* _EXERCISE BRIEF_: Return exactly the span of lines that opens with the line containing "[ラフォルム ガラスジュエリー ホームへ戻る] (20, 25)" and closes with the last line of the data, inclusive.

* _GIVEN INFORMATION_:
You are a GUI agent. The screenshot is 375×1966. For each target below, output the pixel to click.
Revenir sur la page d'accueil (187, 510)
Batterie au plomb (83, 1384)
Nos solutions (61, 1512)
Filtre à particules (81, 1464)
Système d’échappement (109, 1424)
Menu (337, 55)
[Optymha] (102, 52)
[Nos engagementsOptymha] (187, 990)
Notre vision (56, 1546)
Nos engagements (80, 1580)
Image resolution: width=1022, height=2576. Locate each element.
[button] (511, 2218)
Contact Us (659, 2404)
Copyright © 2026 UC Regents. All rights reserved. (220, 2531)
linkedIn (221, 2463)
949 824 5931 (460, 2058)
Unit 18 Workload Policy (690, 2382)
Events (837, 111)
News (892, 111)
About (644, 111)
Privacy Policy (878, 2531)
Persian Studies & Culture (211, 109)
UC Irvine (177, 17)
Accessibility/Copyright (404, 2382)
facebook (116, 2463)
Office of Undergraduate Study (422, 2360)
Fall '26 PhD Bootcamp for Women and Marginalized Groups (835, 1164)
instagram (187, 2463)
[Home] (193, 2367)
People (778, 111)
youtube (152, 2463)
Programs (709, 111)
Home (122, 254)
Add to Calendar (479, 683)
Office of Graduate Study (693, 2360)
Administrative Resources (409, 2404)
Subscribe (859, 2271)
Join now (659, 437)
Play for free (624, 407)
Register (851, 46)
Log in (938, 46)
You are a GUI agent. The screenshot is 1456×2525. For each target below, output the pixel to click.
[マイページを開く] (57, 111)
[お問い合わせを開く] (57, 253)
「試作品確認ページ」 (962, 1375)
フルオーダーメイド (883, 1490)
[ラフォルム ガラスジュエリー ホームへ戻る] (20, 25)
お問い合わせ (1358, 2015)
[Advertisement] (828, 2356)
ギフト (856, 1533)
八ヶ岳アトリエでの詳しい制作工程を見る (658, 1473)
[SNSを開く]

* _RESPONSE TO THE TASK_:
[ラフォルム ガラスジュエリー ホームへ戻る] (20, 25)
お問い合わせ (1358, 2015)
[Advertisement] (828, 2356)
ギフト (856, 1533)
八ヶ岳アトリエでの詳しい制作工程を見る (658, 1473)
[SNSを開く]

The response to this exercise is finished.